■ What to do
State, as one number, how many lines in these records hold "Given".

(Saved data entries)
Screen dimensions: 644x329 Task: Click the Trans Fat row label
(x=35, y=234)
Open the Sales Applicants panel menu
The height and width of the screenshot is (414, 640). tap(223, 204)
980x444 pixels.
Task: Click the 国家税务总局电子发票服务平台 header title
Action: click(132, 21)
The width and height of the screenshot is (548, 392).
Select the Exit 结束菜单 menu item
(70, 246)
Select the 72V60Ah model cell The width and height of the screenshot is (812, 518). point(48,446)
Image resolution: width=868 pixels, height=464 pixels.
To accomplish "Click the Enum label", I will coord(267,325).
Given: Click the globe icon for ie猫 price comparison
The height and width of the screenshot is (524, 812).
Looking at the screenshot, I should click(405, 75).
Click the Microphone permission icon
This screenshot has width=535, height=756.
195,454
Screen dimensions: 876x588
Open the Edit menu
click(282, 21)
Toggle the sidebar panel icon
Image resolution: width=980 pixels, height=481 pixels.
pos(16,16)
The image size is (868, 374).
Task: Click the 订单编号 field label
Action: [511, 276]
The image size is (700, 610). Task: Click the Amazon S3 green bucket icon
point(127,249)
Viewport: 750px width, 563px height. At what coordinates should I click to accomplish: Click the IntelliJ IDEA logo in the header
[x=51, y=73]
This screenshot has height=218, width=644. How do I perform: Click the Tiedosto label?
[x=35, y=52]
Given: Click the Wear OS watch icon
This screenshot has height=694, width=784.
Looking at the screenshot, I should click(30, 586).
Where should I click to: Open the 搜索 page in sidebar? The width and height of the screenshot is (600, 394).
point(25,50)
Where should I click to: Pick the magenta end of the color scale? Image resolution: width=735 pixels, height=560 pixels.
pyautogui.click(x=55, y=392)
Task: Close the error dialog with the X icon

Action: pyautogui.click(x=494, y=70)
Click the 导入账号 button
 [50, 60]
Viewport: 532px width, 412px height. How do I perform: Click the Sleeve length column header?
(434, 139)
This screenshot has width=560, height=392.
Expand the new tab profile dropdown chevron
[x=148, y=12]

■ Response to the task
2